Sezzle clocks impressive growth, bets on phone offers for super app strategy

The news: Sezzle’s gross merchandise volume (GMV) broke a quarterly record, hitting $1.2 billion for Q4 2025, per earnings documents.

Total revenues spiked 32.2% YoY to $129.9 million, and total net income increased 32.9% YoY to $42.7 million.

Sezzle’s guidance for 2026 anticipates total revenue growth in a range of 25% to 30%, with adjusted net income climbing 32.4% YoY to $170 million. 

The company outperformed its revenue projections for fiscal 2025 by one percentage point at 66% YoY growth.

Inside the growth: Strategic investment, subscription models, and holiday demand helped push volume up for Sezzle, the company noted. 

  • Consumers transacted on average 6.6 times during Q4 2025, up from 5.5 times in Q4 2024.
  • Its number of transactions increased 34.2% YoY, approaching 10.5 million.
  • Sezzle added 134,000 new monthly on-demand and subscribers (MODS) in the quarter, reaching a total of nearly 918,000.
  • And active consumers rose 11.9% YoY to over 3 million.

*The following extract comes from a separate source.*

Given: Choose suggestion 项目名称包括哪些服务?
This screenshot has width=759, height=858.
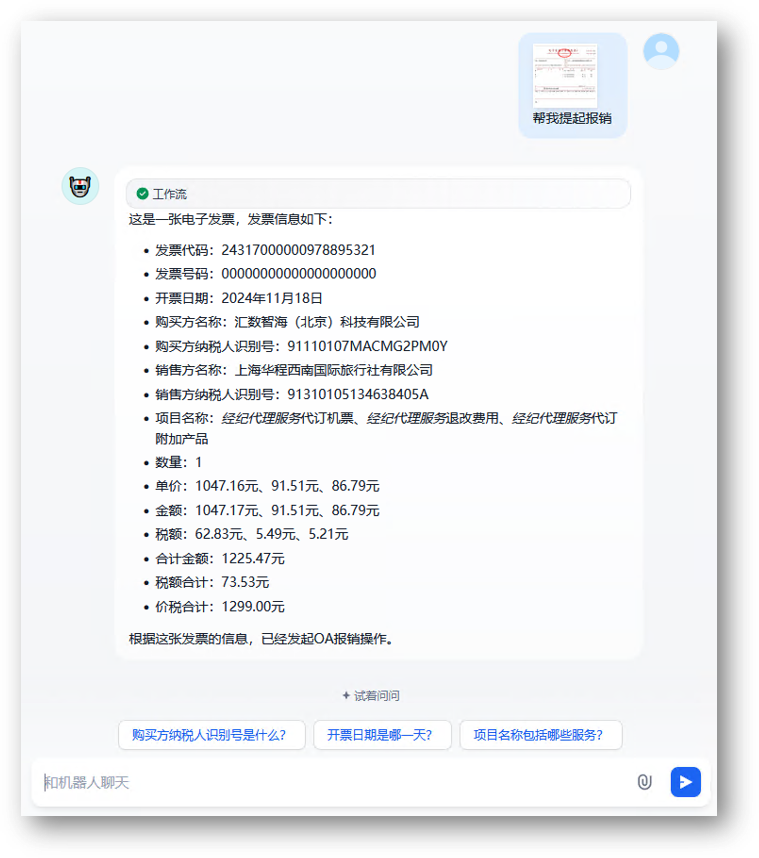Looking at the screenshot, I should (540, 735).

CEO Charlie Youakim emphasized that Sezzle’s strategy is to drive “daily utility” to its higher LTV consumers, dovetailing with the broader fintech push toward a super app model with the launch of Sezzle Mobile

Sezzle also made investments into AI-driven efficiency. The company already has a chargeback AI chatbot and AI-powered marketing tools and is preparing to launch an AI shopping assistant and a support chatbot to get an early start at agentic commerce. 

Implications for BNPL competitors: Sezzle still remains the underdog in the US BNPL landscape with its revenues dwarfed by Affirm and Klarna, which we forecast to capture $40.41 and $35.75 billion in payment volume this year. 

However, if Sezzle can create a stickier environment for its consumers between phone offers and its bullish AI and agentic commerce integrations, it could continue to outperform expectations.